* What you will do
Two lines in the data below mark the range: the one with "Expand the Tool List section" and the one with "is (737, 960).". Return both, along with every line between them, exactly.

Stored data

--------------------------------------------------

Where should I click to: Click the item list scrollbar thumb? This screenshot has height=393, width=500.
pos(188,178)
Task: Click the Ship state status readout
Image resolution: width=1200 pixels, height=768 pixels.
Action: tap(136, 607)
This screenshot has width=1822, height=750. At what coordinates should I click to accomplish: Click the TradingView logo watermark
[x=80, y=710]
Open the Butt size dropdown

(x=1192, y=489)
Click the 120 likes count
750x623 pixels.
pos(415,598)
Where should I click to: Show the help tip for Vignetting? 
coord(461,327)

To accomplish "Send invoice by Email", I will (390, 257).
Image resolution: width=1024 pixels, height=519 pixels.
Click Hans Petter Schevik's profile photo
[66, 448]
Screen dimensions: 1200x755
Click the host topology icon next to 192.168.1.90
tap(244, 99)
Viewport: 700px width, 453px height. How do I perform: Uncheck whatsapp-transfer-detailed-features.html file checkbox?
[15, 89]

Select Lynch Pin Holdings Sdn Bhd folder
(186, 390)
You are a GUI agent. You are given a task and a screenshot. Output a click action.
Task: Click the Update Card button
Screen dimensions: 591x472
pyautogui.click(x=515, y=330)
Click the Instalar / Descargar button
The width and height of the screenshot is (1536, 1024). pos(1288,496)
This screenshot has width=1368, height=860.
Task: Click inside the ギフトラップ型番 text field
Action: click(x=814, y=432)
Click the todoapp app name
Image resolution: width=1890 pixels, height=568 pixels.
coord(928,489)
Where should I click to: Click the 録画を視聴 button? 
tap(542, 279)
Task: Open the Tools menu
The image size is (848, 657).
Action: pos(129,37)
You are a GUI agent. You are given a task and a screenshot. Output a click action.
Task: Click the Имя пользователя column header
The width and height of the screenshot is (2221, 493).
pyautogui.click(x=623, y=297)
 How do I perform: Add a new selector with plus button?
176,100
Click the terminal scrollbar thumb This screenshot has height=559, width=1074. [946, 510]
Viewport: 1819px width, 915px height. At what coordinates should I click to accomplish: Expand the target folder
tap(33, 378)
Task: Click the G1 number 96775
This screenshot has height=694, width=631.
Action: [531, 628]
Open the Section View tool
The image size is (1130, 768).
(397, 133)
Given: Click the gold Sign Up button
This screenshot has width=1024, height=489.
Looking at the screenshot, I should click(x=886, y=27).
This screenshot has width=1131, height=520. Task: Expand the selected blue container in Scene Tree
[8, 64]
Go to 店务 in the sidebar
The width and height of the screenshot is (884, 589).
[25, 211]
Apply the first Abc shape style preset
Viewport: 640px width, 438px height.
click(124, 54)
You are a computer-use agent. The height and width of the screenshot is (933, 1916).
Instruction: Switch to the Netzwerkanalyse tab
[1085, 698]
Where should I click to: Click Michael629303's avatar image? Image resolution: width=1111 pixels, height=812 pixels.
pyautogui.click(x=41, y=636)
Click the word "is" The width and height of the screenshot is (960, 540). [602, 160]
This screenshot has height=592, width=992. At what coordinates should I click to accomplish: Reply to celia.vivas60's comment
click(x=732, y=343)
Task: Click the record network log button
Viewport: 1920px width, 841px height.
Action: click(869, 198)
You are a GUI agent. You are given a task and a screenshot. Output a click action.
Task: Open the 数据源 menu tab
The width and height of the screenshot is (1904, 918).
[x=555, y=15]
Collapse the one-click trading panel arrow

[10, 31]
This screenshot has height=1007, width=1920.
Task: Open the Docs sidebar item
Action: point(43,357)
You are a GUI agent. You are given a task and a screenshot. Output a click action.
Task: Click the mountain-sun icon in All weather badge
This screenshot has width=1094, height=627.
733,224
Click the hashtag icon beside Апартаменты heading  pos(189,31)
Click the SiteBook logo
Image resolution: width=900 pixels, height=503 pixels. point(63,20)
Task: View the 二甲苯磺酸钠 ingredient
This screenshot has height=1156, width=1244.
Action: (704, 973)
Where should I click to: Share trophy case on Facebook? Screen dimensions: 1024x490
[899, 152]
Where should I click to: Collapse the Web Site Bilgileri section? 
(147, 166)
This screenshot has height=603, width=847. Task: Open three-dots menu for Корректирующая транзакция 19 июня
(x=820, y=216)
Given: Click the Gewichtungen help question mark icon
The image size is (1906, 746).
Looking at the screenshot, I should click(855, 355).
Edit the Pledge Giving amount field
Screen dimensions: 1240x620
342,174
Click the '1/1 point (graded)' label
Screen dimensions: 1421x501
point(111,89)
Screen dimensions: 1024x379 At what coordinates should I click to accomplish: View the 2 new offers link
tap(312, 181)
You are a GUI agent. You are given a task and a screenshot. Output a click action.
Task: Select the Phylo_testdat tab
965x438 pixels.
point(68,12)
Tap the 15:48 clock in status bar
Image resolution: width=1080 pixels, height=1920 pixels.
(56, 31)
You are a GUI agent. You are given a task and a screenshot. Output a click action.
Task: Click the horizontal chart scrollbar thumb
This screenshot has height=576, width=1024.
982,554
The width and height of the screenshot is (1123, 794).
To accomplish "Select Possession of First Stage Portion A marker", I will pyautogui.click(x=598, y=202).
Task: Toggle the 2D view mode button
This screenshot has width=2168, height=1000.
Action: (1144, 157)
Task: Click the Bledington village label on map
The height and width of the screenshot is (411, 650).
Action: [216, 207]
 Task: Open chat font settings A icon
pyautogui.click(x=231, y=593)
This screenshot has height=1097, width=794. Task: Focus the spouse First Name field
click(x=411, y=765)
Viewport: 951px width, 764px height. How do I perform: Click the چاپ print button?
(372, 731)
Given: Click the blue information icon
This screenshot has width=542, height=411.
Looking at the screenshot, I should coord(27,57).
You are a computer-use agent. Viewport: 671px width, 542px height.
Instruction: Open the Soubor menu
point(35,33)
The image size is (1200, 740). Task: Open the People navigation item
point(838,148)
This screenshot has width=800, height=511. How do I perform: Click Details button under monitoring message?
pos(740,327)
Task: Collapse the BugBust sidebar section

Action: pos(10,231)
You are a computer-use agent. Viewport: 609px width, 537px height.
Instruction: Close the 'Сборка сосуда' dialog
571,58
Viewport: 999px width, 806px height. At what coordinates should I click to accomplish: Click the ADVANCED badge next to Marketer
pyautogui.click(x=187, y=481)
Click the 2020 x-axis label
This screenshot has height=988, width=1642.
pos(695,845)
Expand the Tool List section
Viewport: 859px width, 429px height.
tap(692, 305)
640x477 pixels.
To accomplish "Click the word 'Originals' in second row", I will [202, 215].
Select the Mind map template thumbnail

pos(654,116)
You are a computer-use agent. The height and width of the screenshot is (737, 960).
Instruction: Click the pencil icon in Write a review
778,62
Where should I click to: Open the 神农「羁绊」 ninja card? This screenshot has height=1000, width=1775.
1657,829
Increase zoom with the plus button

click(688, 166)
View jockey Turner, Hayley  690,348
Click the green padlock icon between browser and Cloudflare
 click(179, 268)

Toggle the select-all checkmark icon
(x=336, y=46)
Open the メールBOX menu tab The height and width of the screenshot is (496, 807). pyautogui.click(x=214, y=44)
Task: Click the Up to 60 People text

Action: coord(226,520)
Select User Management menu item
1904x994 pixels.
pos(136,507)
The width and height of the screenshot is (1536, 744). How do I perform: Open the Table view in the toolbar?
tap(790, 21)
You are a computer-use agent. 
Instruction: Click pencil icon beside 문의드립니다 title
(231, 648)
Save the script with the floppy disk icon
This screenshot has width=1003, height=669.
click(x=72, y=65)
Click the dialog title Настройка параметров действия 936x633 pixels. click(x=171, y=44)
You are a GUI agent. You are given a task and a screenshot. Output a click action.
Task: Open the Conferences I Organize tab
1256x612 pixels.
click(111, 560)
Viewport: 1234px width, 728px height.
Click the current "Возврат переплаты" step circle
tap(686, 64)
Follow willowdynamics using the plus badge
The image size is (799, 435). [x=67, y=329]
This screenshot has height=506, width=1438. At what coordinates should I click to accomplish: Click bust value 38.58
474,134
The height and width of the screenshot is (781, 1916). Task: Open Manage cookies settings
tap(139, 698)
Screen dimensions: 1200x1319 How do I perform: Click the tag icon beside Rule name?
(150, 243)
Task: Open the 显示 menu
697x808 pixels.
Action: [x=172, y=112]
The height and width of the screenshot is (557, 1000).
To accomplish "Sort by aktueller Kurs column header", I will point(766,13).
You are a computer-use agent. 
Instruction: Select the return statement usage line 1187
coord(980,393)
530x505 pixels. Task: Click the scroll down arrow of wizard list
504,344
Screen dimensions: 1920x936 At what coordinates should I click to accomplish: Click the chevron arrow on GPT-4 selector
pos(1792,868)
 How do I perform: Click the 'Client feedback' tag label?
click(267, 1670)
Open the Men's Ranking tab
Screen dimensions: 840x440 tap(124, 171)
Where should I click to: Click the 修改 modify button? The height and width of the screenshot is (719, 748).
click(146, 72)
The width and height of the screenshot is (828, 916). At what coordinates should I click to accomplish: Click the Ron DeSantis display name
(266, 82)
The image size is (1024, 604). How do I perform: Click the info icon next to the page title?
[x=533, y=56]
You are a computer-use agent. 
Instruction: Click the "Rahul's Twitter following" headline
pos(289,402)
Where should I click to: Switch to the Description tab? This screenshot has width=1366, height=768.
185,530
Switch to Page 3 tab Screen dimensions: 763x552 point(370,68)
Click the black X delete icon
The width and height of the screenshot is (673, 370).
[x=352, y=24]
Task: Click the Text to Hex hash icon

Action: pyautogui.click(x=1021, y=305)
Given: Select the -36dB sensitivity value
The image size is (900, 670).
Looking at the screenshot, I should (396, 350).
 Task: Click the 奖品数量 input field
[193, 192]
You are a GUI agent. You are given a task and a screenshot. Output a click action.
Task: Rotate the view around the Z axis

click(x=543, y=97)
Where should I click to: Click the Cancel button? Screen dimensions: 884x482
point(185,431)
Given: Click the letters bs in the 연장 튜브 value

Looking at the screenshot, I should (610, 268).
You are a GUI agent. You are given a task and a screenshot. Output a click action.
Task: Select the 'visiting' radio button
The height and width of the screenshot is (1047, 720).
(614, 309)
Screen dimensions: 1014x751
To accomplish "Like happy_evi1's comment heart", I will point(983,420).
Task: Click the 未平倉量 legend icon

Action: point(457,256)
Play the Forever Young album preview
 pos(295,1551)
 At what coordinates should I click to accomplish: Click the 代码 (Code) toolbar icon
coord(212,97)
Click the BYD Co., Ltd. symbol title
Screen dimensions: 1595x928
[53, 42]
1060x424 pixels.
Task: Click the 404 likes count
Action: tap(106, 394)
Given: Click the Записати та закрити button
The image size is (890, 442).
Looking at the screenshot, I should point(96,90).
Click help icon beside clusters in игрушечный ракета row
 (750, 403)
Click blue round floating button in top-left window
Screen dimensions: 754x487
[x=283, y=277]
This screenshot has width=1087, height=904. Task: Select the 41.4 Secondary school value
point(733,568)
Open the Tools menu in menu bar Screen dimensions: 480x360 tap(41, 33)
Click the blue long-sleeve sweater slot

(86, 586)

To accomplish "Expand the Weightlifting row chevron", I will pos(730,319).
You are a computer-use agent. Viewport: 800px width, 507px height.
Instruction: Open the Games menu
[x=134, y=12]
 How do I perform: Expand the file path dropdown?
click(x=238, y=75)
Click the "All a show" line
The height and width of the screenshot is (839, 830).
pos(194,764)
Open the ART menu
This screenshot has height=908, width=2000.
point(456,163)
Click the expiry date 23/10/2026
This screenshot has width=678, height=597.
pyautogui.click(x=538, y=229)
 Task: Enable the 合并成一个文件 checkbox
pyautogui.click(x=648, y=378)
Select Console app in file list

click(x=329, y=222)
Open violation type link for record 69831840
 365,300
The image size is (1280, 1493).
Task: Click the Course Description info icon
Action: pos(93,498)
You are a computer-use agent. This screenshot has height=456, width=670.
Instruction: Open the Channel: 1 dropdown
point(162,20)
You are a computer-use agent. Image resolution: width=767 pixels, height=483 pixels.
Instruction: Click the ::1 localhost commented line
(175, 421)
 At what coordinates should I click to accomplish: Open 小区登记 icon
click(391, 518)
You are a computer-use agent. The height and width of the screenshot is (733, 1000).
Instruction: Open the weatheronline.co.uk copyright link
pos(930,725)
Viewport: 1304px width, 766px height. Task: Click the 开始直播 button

--------------------------------------------------

* Task answer
Expand the Tool List section
Viewport: 859px width, 429px height.
tap(692, 305)
640x477 pixels.
To accomplish "Click the word 'Originals' in second row", I will [202, 215].
Select the Mind map template thumbnail

pos(654,116)
You are a computer-use agent. The height and width of the screenshot is (737, 960).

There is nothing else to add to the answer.